Moving out the Snowies opened up the Waterfowl cage, in which there is a large pool for swimming birds.  We needed the pool to make sure a Black duck (recovering from a broken leg) could swim properly.  And a juvenile Mute swan in a small recovery cage must be in water. We also needed to test-fly and exercise two Ring-billed gulls.  Jeffrey took the swan and a gull, I took the duck and a gull, and after 10 minutes of moving these four birds from the various cages on the Trust’s 17 acres, we met in the Waterfowl cage.

And there they were: a surly Mute swan, a very nervous Black duck and two happy gulls. The swan immediately began to harass the duck, and the very high strung duck flew repeatedly across the cage, bouncing off the netted sides.  

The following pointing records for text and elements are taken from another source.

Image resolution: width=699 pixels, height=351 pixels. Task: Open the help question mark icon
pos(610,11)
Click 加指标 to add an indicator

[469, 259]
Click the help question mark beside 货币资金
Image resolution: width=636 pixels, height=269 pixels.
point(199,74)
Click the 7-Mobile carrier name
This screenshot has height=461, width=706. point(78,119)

Bad swan.  The duck, we feared, would hurt itself in the cage.  We confirmed that it could indeed fly and swim, so I was assigned the job of releasing it in The Great Swamp National Wildlife Refuge.  I packed up the Black duck in a carrier, drove deep into the Swamp, and released it.  The Black duck skittered into the water.  Home run.  Hundreds of mallards and blacks swirled in the sky, dazzling me.

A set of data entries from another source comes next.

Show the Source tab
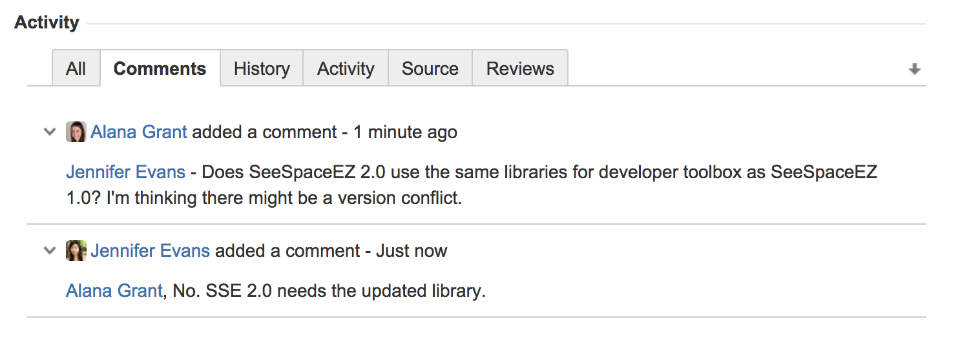 (430, 68)
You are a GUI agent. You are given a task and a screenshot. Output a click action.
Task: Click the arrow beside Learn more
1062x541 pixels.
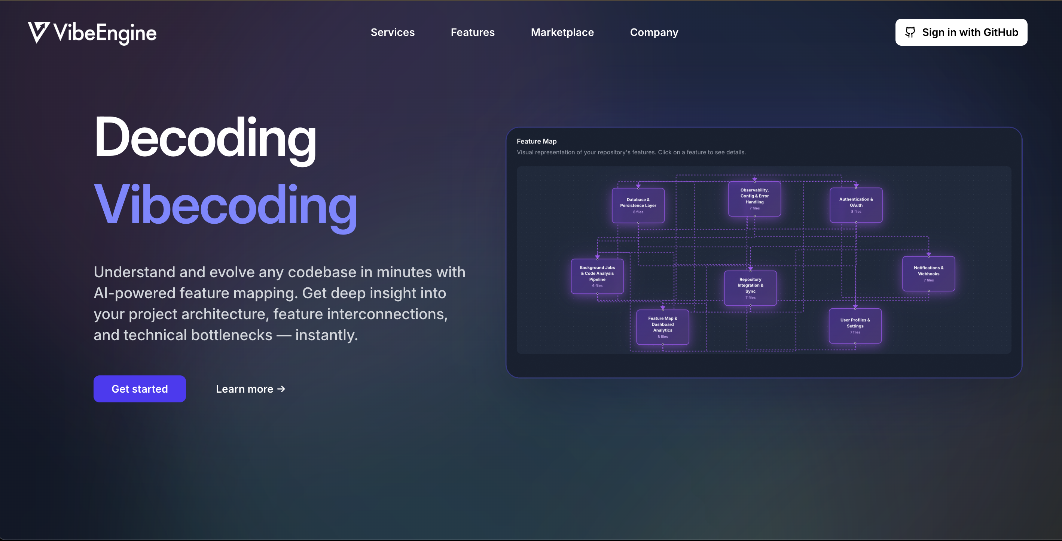[281, 389]
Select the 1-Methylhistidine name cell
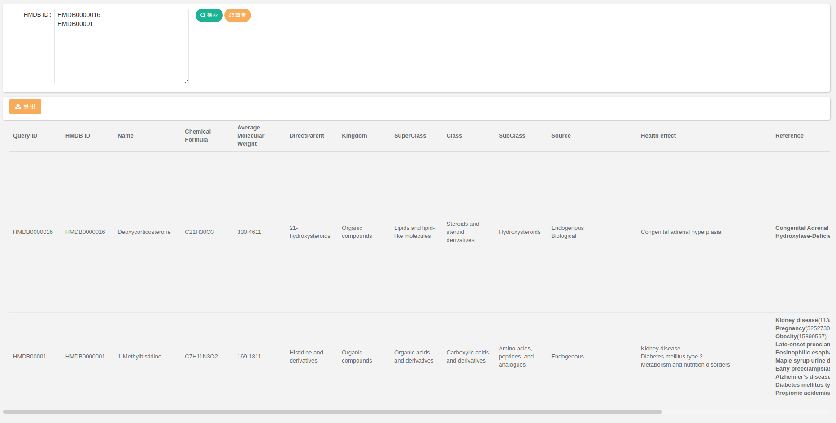This screenshot has width=836, height=423. (139, 357)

Back to the center.  I netted and released a House finch from the Finch Cage and moved three more House finches that were treated in the infirmary for two weeks into the cage just vacated.

Soon after that Jean asked me to hold a Red-tailed hawk for for her to examine.  The hawk could not stand (it had wacked itself into a window trying to get out of a warehouse) and suffered, we think, some central nervous system damage, from which it may or may not recover.  We had to be sure nothing was broken.  Jean examined its left leg while I held the other leg and the bird’s head, to keep it from footing or biting her.

“Hmmm. I don’t know if this foot works,” she mused.  Then that foot reached over and grabbed my bare right hand, impaling my middle finger with a very large, sharp talon at the end of its very powerful working Red-tail foot.

“It works,” I hissed, “the foot definitely works. Get… it… off… me...please.”  The trick in getting unloosed from a raptor’s angry talons is to go limp, as if you were a dead squirrel.
Any small movement on the captive’s part incites the raptor to dig in deeper for the kill.  This is difficult, because being footed hurts.  I tried to think of puppies playing in a soft bed  While I held onto the other foot, Jean pried the talons off my hand.  She sent me to clean myself up and dress the wound.

I did.  I am, by necessity, very good in general with first aid.

It was three o'clock.  The game was finally over in twelve innings.  My back hurt, my finger was swollen and now frozen, claw-like, and my clothes were splattered with in a variety of bird substances.

But I did not get puked on by the vulture.